(BRANO)
◆ ◆ ◆ ◆ ◆ ◆ ◆
D’altro canto, l’eterogeneità nell’approccio regionale al policymaking può essere vista come un esito positivo e desiderabile di un sistema di governo decentrato; esito che potrebbe riflettere – almeno in una certa misura – l’esigenza di soddisfare preferenze e bisogni percepiti localmente. Si può ipotizzare infatti che, per i sostenitori della devoluzione, una caratteristica essenziale – o, almeno, desiderabile, - di quest’ultima sia precisamente quella dell’eterogeneità.
 

3.         Laboratori del federalismo
 
L’esistenza di un numero elevato di governi subcentrali dotati di notevole autonomia decisionale può essere considerata positivamente anche perché essa offre, forse, maggiori possibilità di innovazione e di diffusione delle innovazioni.
Lord James Bryce, giurista britannico nato nel 1838, nel suo studio classico del sistema di governo statunitense pubblicato nel 1888, ha sostenuto che: “Il federalismo consente ad un popolo di tentare degli esperimenti che non potrebbero essere provati senza pericolo in un grande Paese centralizzato” (4). Meno di mezzo secolo più tardi, il noto giudice della Corte suprema americana, Louis Brandeis, afferma in una dissenting opinion (New York Ice v. Leibman, 385, U.S. 242, 1932, p. 311): “E’ uno degli imprevisti felici del sistema federale che un singolo Stato coraggioso possa, a patto che i propri cittadini siano d’accordo, funzionare come laboratorio e svolgere degli esperimenti sociali ed economici nuovi senza rischio per il resto del Paese”. Un’innovazione riuscita in un dato stato, secondo questa tesi, tenderà ad essere adottata da altri stati, mentre gli insuccessi, con tutta probabilità, non andranno oltre le frontiere dello stato innovatore. Verosimilmente, un paese dotato di cinquanta “Stati-laboratorio”, quale gli Stati Uniti, registrerà un tasso di innovazione superiore a quello di un paese con sistema di governo unitario. Questo ultimo tenderà, infatti, ad innovare su scala nazionale; e ciò significa, da un lato, poter massimizzare i benefici nel caso di innovazioni riuscite, ma anche, dall’altro lato, generalizzare gli esiti negativi delle innovazioni fallite. I laboratori del federalismo possono essere luoghi per la sperimentazione di innovazioni, cioè di nuovi modi di fare le cose. Come tale, la nozione è di particolare interesse per l’Italia dove, se il processo di apprendimento sociale fosse adeguatamente diffuso, potrebbero aversi ventuno laboratori alla ricerca di modi per migliorare l’utilizzo delle risorse pubbliche.
◆ ◆ ◆ ◆ ◆ ◆ ◆
(COMPLETA QUANTO SEGUE)
A) Indica se ciascuna affermazione concorda con il brano sui laboratori del federalismo, rispondendo sì o no e citando testualmente le parole decisive: (i) Lord James Bryce era nato nel 1838; (ii) Louis Brandeis espresse la sua tesi in un'opinione di maggioranza; (iii) in Italia potrebbero aversi venti laboratori.
B) Riscrivi il brano da "L’esistenza di un" fino a "diffusione delle innovazioni." compreso, rinominando "governi subcentrali" in "governi regionali".

(DATI FORNITI)
◆ ◆ ◆ ◆ ◆ ◆ ◆
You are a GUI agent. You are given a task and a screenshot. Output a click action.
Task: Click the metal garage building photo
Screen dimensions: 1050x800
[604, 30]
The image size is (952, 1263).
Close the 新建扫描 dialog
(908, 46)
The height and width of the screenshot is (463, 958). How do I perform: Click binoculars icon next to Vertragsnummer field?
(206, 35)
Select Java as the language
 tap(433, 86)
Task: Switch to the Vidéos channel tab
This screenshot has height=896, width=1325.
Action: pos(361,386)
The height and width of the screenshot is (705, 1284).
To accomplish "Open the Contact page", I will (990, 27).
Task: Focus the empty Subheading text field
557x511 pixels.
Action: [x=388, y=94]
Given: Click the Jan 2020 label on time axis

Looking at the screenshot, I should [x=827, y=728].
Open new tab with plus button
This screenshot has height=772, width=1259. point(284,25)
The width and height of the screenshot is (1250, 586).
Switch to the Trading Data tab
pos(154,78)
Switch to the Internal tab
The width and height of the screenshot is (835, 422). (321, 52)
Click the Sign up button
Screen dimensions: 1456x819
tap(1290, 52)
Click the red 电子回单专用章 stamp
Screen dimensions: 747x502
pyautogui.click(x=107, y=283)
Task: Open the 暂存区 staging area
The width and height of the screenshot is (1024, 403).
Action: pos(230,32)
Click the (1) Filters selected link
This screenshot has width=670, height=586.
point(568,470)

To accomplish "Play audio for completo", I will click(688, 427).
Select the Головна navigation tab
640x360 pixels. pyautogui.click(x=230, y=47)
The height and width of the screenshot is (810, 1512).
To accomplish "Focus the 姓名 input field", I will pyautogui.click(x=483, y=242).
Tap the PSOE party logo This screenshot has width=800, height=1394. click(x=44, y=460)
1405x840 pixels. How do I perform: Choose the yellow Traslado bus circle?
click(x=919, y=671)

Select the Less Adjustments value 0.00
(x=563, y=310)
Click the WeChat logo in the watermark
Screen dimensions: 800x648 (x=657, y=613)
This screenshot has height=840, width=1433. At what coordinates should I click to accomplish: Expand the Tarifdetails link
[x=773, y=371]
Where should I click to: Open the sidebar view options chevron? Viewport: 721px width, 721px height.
◆ ◆ ◆ ◆ ◆ ◆ ◆
(RISULTATI IN ORDINE)
A) (i) Sì: "giurista britannico nato nel 1838". (ii) No: "afferma in una dissenting opinion". (iii) No: "potrebbero aversi ventuno laboratori".

B)
L’esistenza di un numero elevato di governi regionali dotati di notevole autonomia decisionale può essere considerata positivamente anche perché essa offre, forse, maggiori possibilità di innovazione e di diffusione delle innovazioni.